Explain Codes LogoExplain Codes Logo

How to delete from select in MySQL?

sql
performance
best-practices
join
Nikita BarsukovbyNikita Barsukov·Oct 24, 2024
TLDR

No time to spare? Here's how to delete rows given a subquery condition:

DELETE FROM table1 WHERE id IN (SELECT id FROM table2 WHERE condition_column = 'value');

This banishes rows from table1 based on the table2 criteria.

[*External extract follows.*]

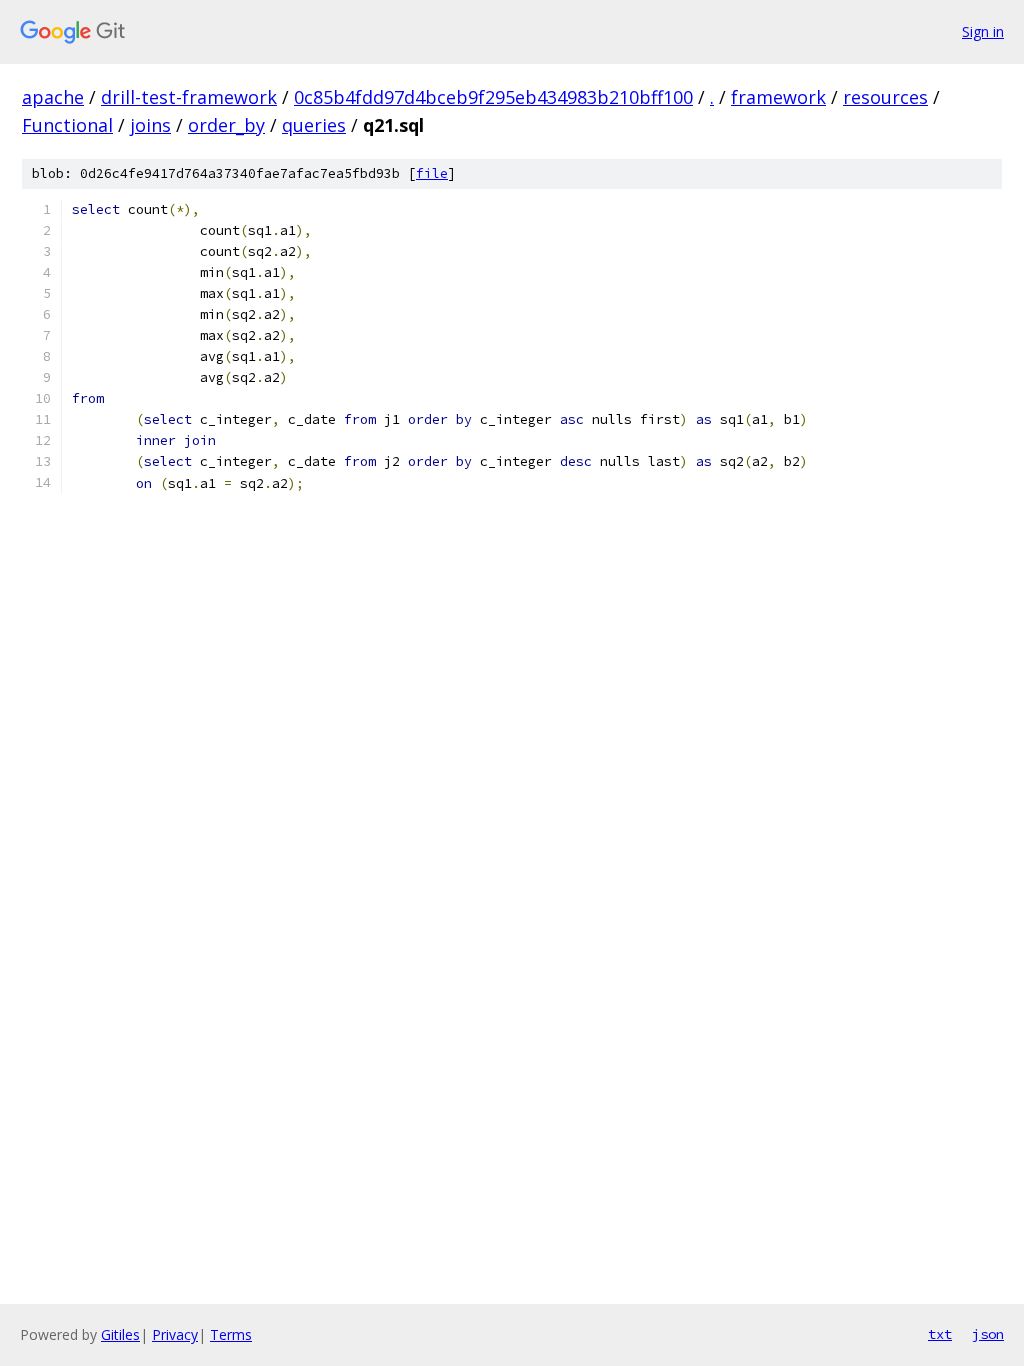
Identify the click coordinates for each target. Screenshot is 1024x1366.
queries (314, 125)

Try to be specific with your conditions and ensure the subquery columns match.

For duplicate armageddon using JOINs (the speedy way), behold:

DELETE t1 FROM table1 t1 JOIN ( SELECT id FROM table1 GROUP BY id HAVING COUNT(id) > 1 ) dup ON t1.id = dup.id;

Duplicates, prepare for deletion! 🦸‍♂️

Performance and duplicate handling

Duplicates like to play hide and seek. Tackle those copycats with the following:

DELETE t1 FROM table1 t1 INNER JOIN ( SELECT MIN(id) as keepId, name FROM table1 GROUP BY name ) t2 ON t1.name = t2.name AND t1.id != t2.keepId;

Ironically, we keep the oldest (minimum ID) of each name, and purge the rest. The keyword here is performance — avoid self-referential subqueries, they tend to be of the sloth variety. 🐌

Working with Moby Dick-like datasets? Migrate to a two-step approach:

  1. Collect IDs for deletion with a SELECT query.
  2. Unleash the DELETE operation with your gathered IDs.

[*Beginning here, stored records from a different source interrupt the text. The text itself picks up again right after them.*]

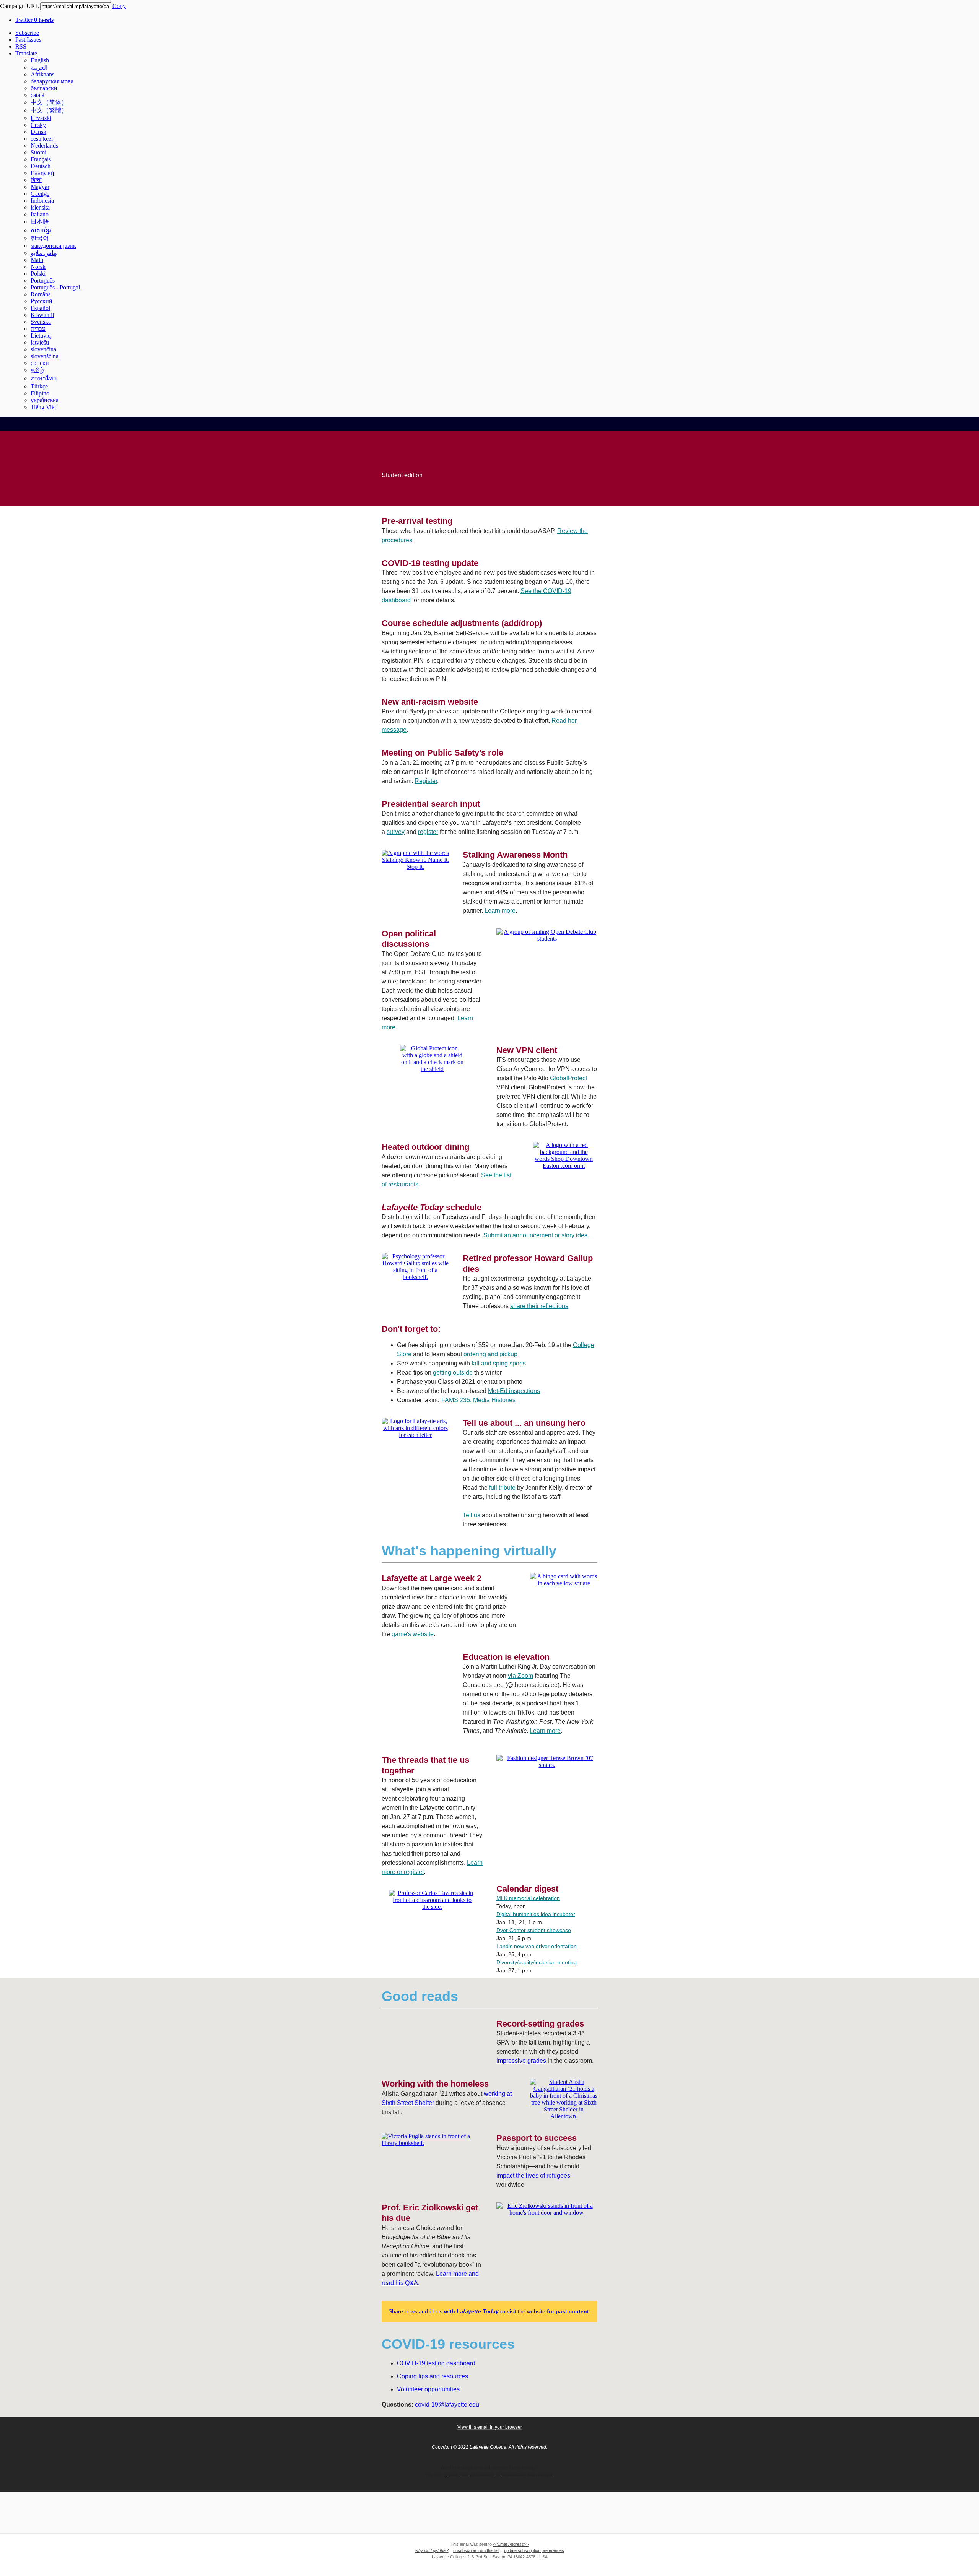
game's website (413, 1634)
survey (396, 832)
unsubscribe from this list (476, 2550)
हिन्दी (36, 180)
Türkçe (39, 386)
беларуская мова (52, 81)
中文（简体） (49, 102)
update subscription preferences (534, 2550)
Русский (41, 301)
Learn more (500, 910)
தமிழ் (37, 370)
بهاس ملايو (44, 253)
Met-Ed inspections (514, 1391)
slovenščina (45, 356)
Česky (38, 125)
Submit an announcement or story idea (535, 1235)
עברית (38, 328)
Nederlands (44, 145)
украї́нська (45, 400)
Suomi (38, 152)
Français (41, 159)
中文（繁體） (49, 110)
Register (426, 781)
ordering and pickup (490, 1354)
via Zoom (520, 1675)
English (40, 60)
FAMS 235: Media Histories (478, 1400)
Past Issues (28, 39)
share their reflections (539, 1306)
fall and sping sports (499, 1363)
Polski (38, 273)
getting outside (453, 1372)
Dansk (38, 131)
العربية (39, 67)
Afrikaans (42, 74)
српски (40, 363)
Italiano (40, 214)
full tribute (502, 1487)
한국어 (40, 238)
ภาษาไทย (44, 378)
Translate (26, 53)
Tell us (471, 1515)
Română (41, 294)
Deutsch (40, 166)
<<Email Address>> (511, 2544)
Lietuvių (41, 335)
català (37, 95)
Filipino (40, 393)
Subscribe (27, 32)
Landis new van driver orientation (536, 1946)
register (428, 832)
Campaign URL (19, 6)
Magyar (40, 187)
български (44, 88)
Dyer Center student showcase (533, 1930)
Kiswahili (42, 315)
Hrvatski (41, 118)
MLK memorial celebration (528, 1898)
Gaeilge (40, 193)
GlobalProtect (568, 1078)
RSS (20, 46)
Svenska (41, 322)
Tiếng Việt (43, 407)
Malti (37, 260)
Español (40, 308)
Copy (119, 6)
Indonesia (42, 200)
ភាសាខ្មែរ (41, 230)
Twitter (34, 19)
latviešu (40, 342)
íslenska (40, 207)
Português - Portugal (55, 287)
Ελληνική (42, 173)
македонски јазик (53, 245)
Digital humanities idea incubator (535, 1914)
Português (43, 280)
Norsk (38, 266)
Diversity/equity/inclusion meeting (536, 1962)
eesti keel (42, 138)
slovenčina (43, 349)
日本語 (40, 221)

Less mess, more clarity — and your future self will thank you when revisiting your code.

Safety first: Trial run your deletion

Before going all-in with your delete, preview what you're about to nuke:

SELECT * FROM table1 t1 WHERE EXISTS ( SELECT 1 FROM table1 t2 WHERE t1.id = t2.id HAVING COUNT(t2.id) > 1 );

This SELECT statement pinpoints the soon-to-be-zapped rows without doing the actual zapping. Satisfied? Swap SELECT * with DELETE.

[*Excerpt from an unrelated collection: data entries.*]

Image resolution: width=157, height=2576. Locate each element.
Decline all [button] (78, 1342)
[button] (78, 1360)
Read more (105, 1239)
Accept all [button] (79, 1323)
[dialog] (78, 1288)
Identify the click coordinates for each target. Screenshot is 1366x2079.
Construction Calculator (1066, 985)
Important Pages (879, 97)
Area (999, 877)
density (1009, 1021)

Advanced usage and precautions

Using joins and aliases

Complex databases bring complex DELETE operations. Stay ahead with aliases:

DELETE t1 FROM table1 t1 JOIN table2 t2 ON t1.foreignKey = t2.id WHERE t2.condition = 'value';

Aliases like t1 and t2 make your code cleaner than a whistle. They clear any ambiguities when your joined tables share column names.

Use the power of subqueries

Nested subqueries with GROUP BY help you isolate rows with non-unique IDs:

DELETE FROM table1 WHERE id IN ( SELECT id FROM ( SELECT id FROM table1 GROUP BY id HAVING COUNT(id) > 1 ) AS WTF /* "WHERE's The Fruit", obviously */ );

Aliasing the subquery frees your code from self-reference errors.

Don't trip on the cascading staircase

Be mindful of cascading deletes: the butterfly effect of foreign key constraints with ON DELETE CASCADE.

Use a trial subset or employ transactions for safe rollbacks:

START TRANSACTION; -- Your DELETE operation ROLLBACK; -- If happy, replace with `COMMIT;`, if not, remain friends with your data!